Adeptus Health Inc. (NYSE:ADPT) Files An 8-K Other EventsItem 8.01. Other Information.
(a) Acquisition by Funds Advised by Deerfield Mgmt, L.P. of Loans under Credit Agreement
The Company has been informed that on April 3, 2017, funds advised by Deerfield Mgmt, L.P. (“Deerfield”) acquired the $212.7 million aggregate principal amount of outstanding loans (including the Bridge Loans (as defined below)) under the credit agreement, dated of October 6, 2015, by and among the Company’s subsidiary First Choice ER LLC (the “Borrower”), the guarantors named therein (together with the Borrower, the “Loan Parties”), the lenders named therein and Bank of America, N.A., as administrative agent (as amended, modified, supplemented, increased and extended from time to time, the “Credit Agreement”).
(b) Restructuring of Indebtedness
As previously reported, the Company’s board of directors and management continue to explore various options to restructure its outstanding indebtedness aimed at significantly reducing long-term debt and other financial obligations and creating a sustainable capital structure to position the Company for the future.
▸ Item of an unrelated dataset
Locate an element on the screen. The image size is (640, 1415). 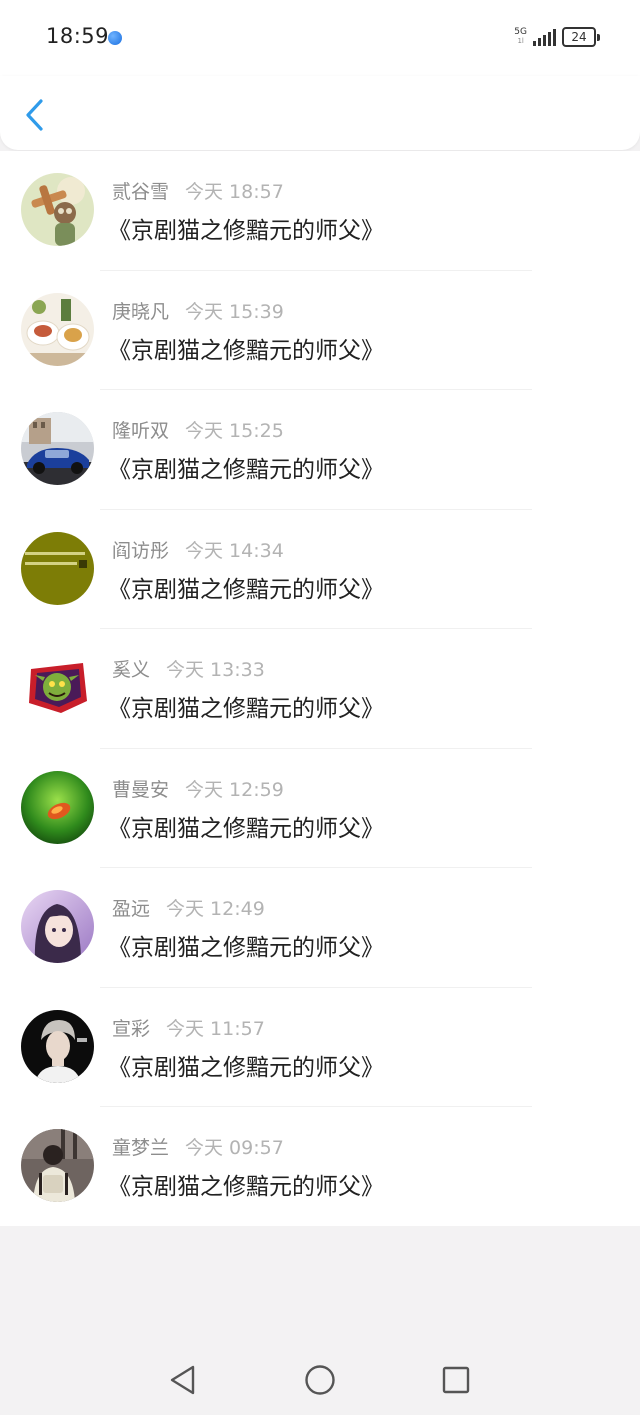
list-item: 盈远 今天 12:49 《京剧猫之修黯元的师父》 is located at coordinates (320, 928).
At March 31, 2017, the aggregate principal amount of the Company’s and its subsidiaries’ outstanding indebtedness was approximately $214.2 million. In connection with the exploration of available debt restructuring alternatives, the Company is engaged in discussions with Deerfield, in its capacity as the majority lender under the Credit Agreement, and certain other creditors (including MPT Operating Partnership, L.P. ("MPT"), with which the Company understands that Deerfield has entered into an agreement in principle regarding master lease facilities) regarding a potential transaction in which Deerfield would provide further bridge capital and extend debtor-in-possession financing to the Company, in connection with a court-supervised restructuring of the Company, its debt and outstanding securities, with an ultimate goal on Deerfield’s part of obtaining control of the Company or key assets thereof, and, following consummation of such series of transactions, operating the Company or such assets. The Company has been informed that, assuming consummation of such transactions, Deerfield intends to fund the operations of the acquired business such that it can continue to provide patients the highest quality care and support its employees, affiliated physicians and partners.
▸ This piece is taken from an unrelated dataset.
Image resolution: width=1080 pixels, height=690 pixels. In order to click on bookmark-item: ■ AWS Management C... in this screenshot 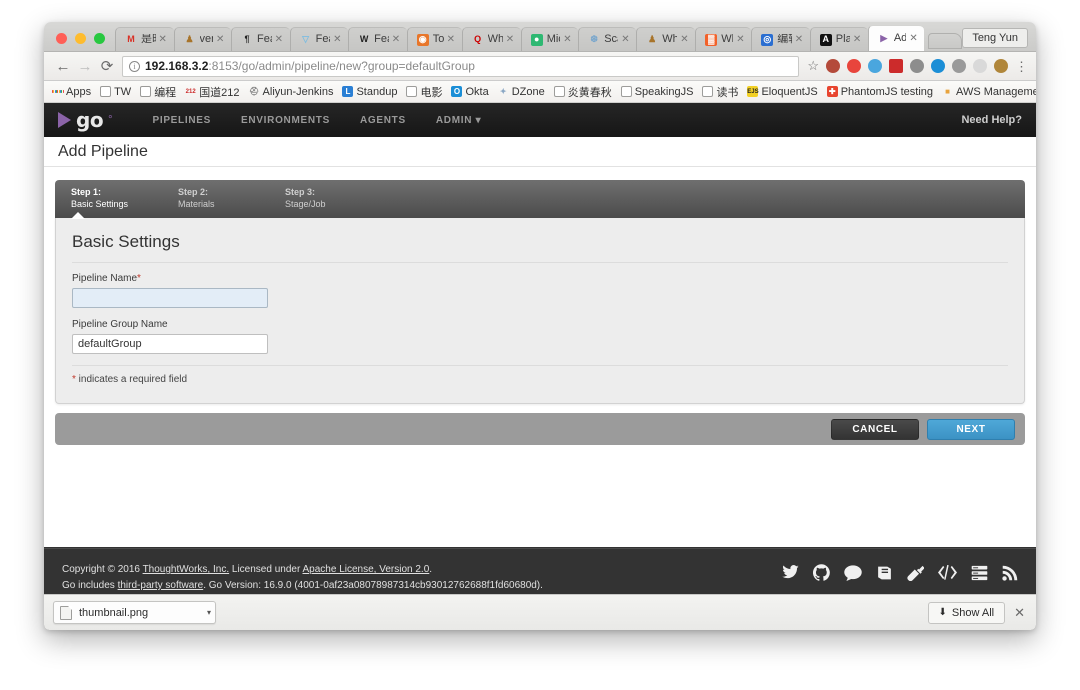, I will do `click(989, 92)`.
No definitive agreement has been reached to date with Deerfield, MPT or other creditors. The outcome and timing of these discussions cannot be predicted at this time. There can be no assurance that such discussions will result in consummation of any restructuring or, if consummated, as to the terms or structure. As a result of any such restructuring and the manner in which it may be implemented, existing holders of shares of the Company’s common stock are highly unlikely to recover any value on their investment upon consummation of the restructuring. The Company does not expect to announce or comment on developments with respect to any restructuring and related transactions or events until the board of directors has approved a specific transaction or has other reason to comment.
(c) Certain Defaults under Credit Agreement and MPT Leases
As previously reported, on March 7, 2017, the Borrower and certain of its affiliates entered into that certain third amendment (the “Third Amendment”), dated as of March 7, 2017, amending certain terms of the Credit Agreement. to the Third Amendment, certain of the lenders under the Credit Agreement (the “Bridge Lenders”) funded an additional tranche of term loans in the aggregate principal amount of $7.5 million (the “Bridge Loans”).
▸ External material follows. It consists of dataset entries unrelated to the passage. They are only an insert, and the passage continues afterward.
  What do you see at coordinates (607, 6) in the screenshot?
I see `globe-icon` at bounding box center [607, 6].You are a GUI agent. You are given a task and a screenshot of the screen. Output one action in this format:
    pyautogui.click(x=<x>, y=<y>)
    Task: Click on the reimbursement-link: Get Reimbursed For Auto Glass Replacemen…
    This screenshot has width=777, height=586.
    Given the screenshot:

The Bridge Loans matured unpaid on March 31, 2017. The nonpayment of the Bridge Loans constitutes an event of default under the Credit Agreement that gives the lenders the right to exercise the remedies provided under the Credit Agreement.
The Company is currently in discussions with Deerfield to extend the maturity date of the Bridge Loans, waive the event of default referenced in the previous paragraph and, as mentioned under section (b) above obtain additional bridge financing and debtor-in-possession financing for the pendency of the court-supervised restructuring process. The outcome and timing of these discussions cannot be predicted at this time. There can be no assurance that such discussions will result in extension of the maturity date of the Bridge Loans or the consummation of additional bridge financing and debtor-in-possession financing to the Company and, if consummated, as to the terms thereof.